• [Rows from a dataset]:
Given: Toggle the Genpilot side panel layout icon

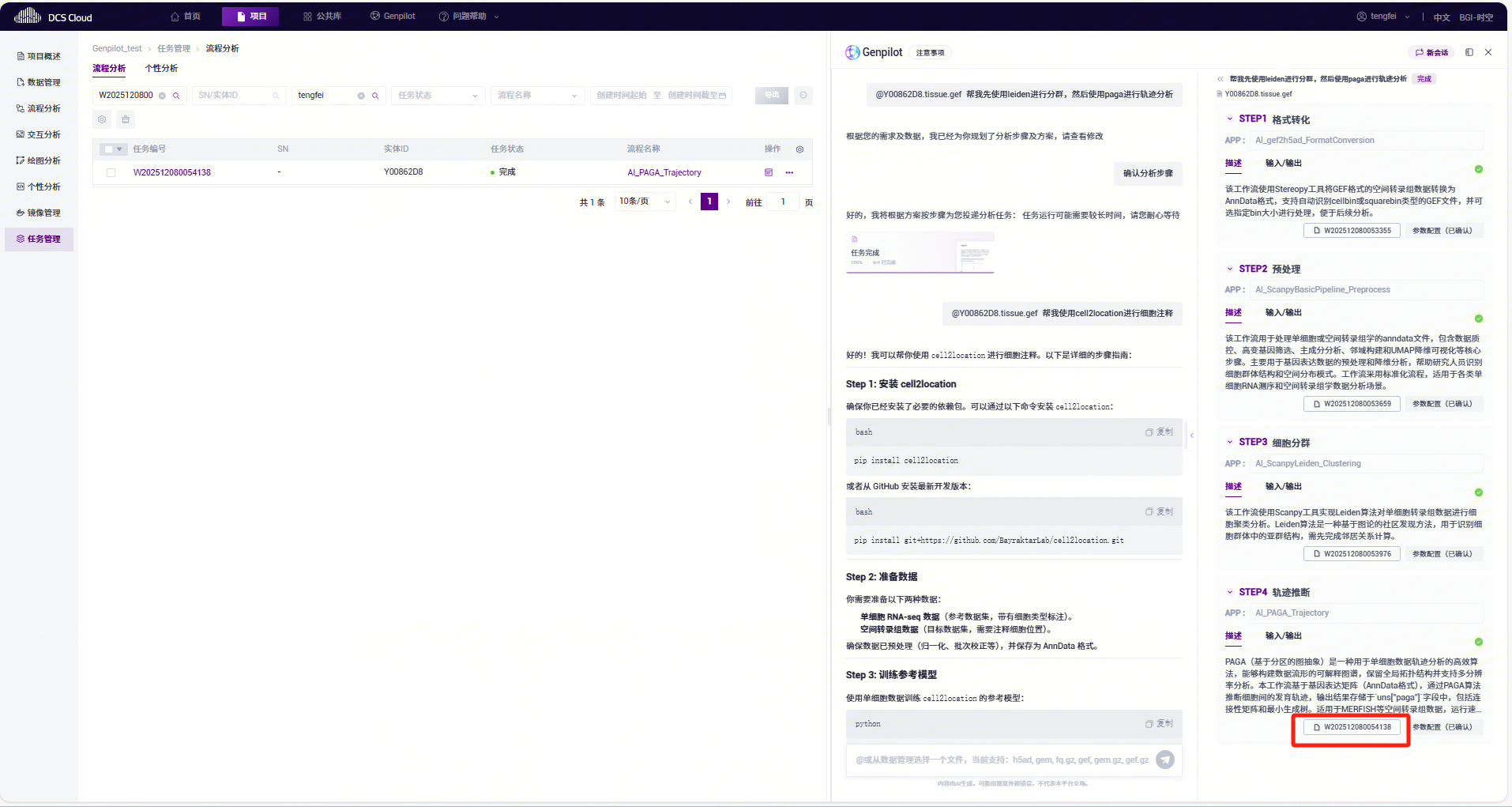Looking at the screenshot, I should pyautogui.click(x=1469, y=52).
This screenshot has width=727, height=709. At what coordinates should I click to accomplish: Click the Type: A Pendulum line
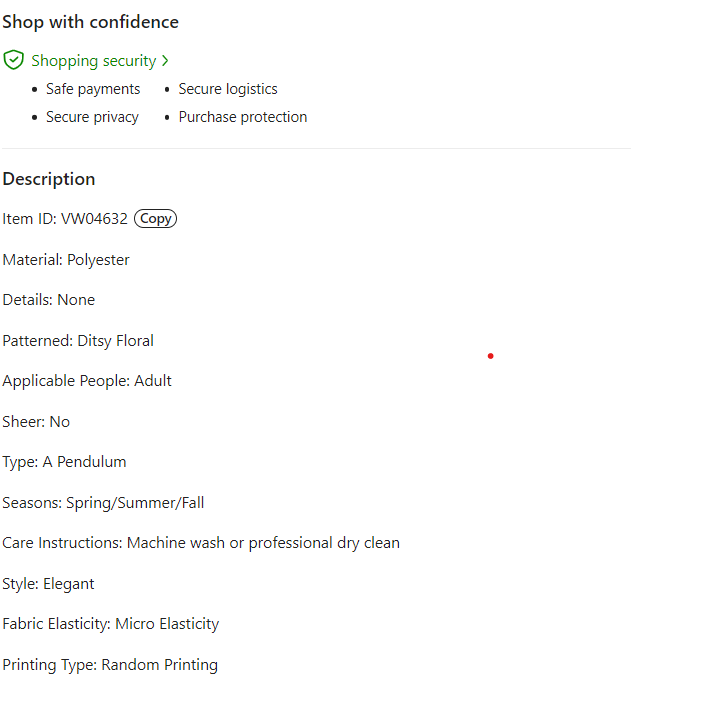[x=64, y=462]
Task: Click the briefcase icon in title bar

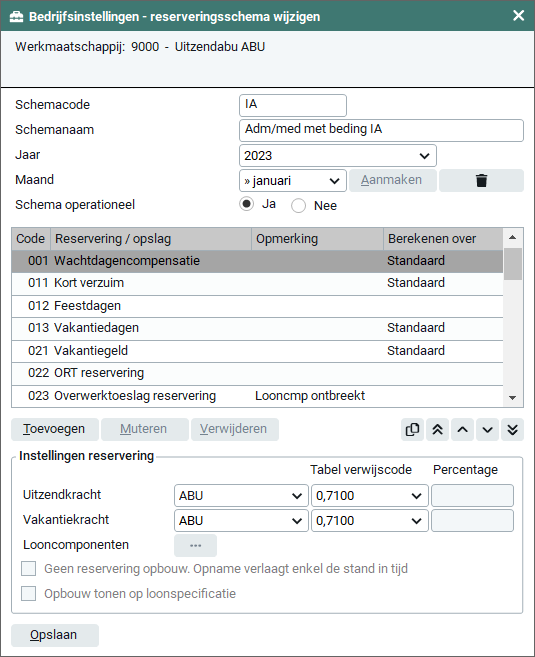Action: pyautogui.click(x=16, y=17)
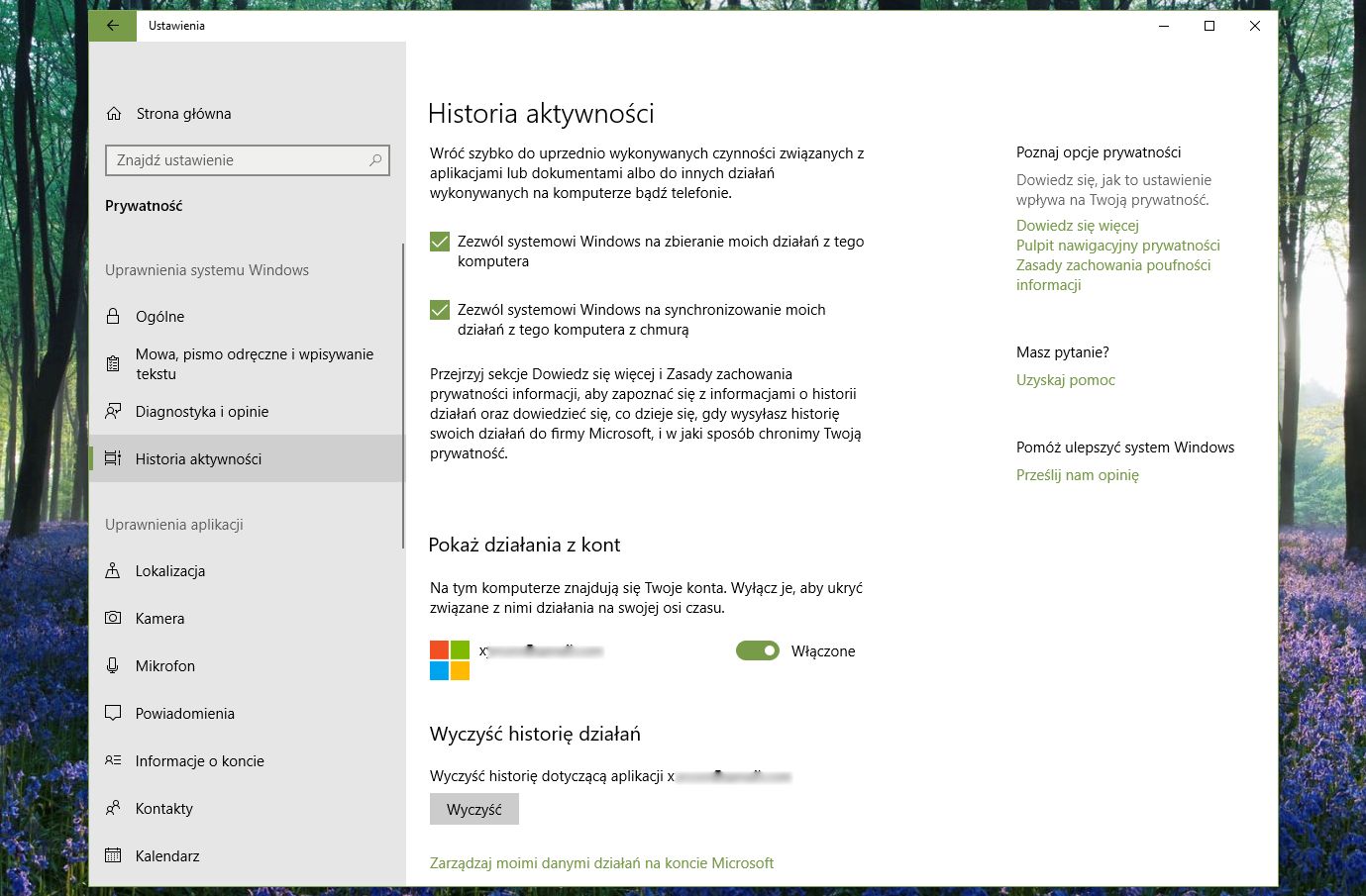Turn off the Włączone account toggle

point(758,650)
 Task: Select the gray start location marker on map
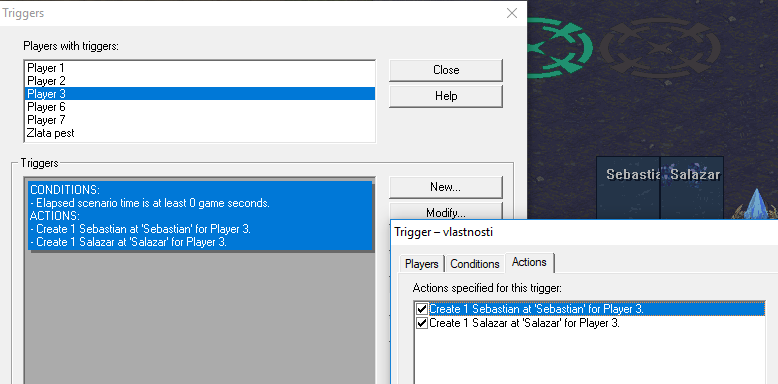tap(660, 48)
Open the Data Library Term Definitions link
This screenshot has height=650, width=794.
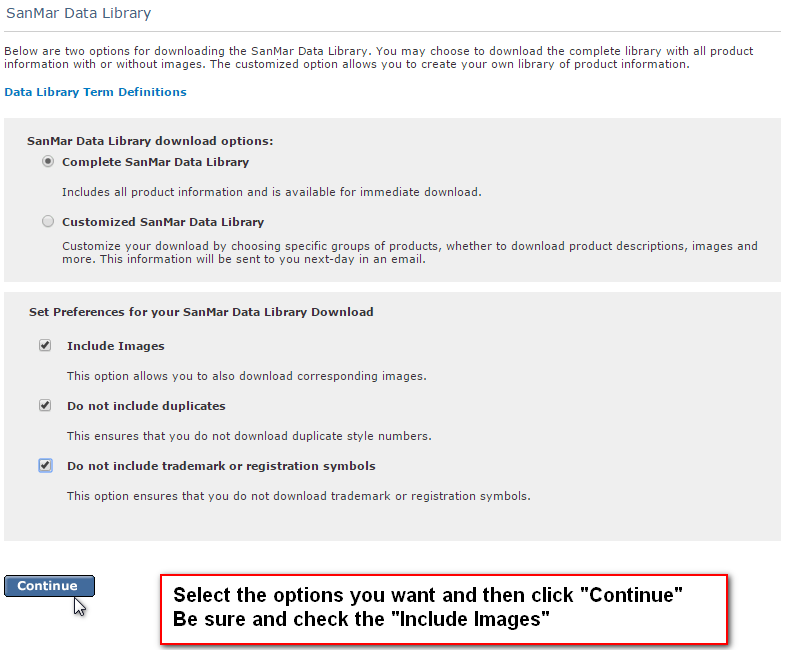96,92
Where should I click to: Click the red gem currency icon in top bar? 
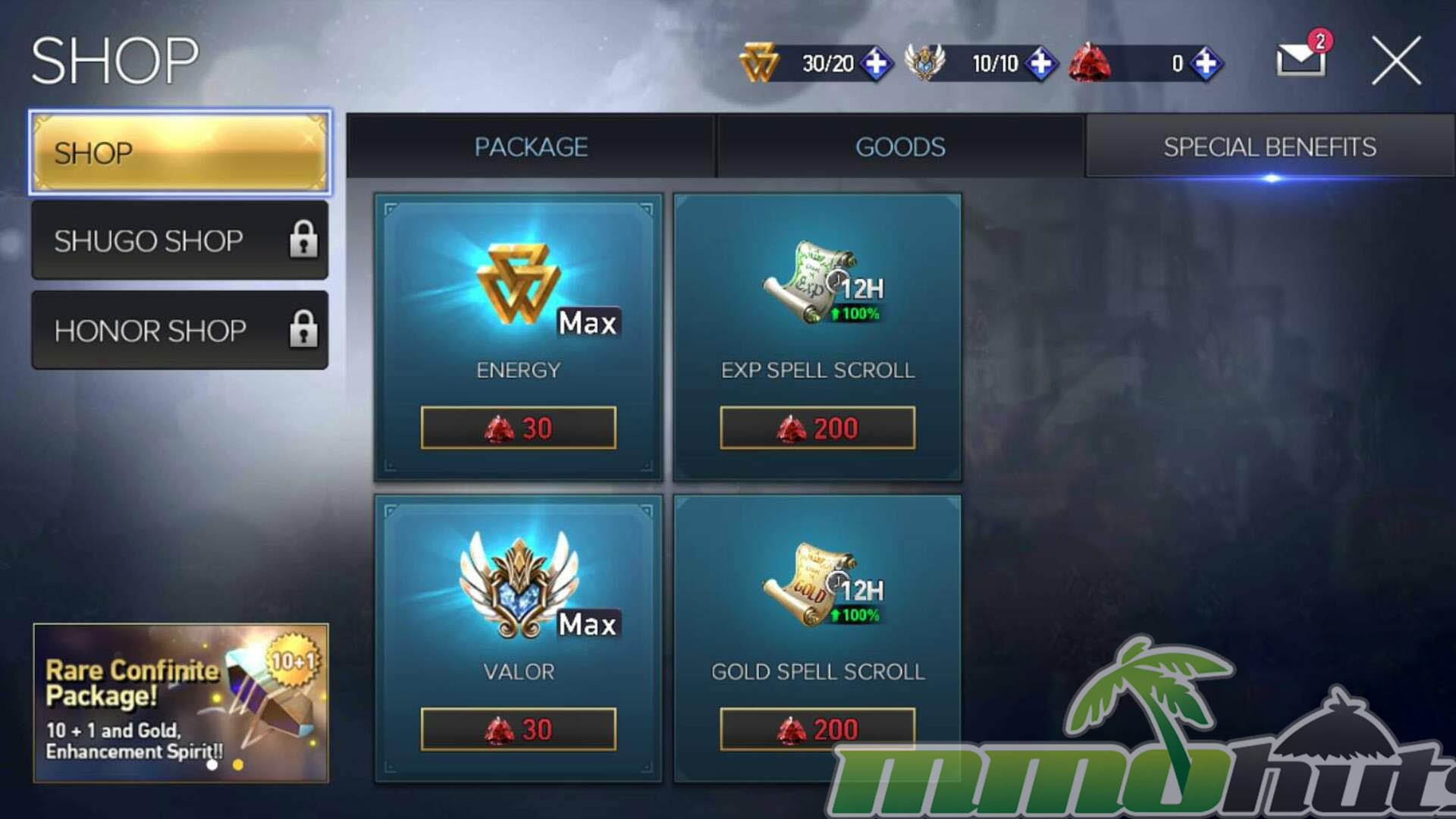tap(1090, 62)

• [Work instructions]: Please express every line of the items above as a JSON list of strings, one string per line, with blank lines and the pictures left out.

• [Solution for this exercise]:
[
  "Given: Toggle the Genpilot side panel layout icon",
  "Looking at the screenshot, I should pyautogui.click(x=1469, y=52).",
  "This screenshot has width=727, height=709. At what coordinates should I click to accomplish: Click the Type: A Pendulum line",
  "[x=64, y=462]",
  "Task: Click the briefcase icon in title bar",
  "Action: pyautogui.click(x=16, y=17)",
  "Turn off the Włączone account toggle",
  "point(758,650)",
  " Task: Select the gray start location marker on map",
  "tap(660, 48)",
  "Open the Data Library Term Definitions link",
  "This screenshot has height=650, width=794.",
  "96,92",
  "Where should I click to: Click the red gem currency icon in top bar? ",
  "tap(1090, 62)"
]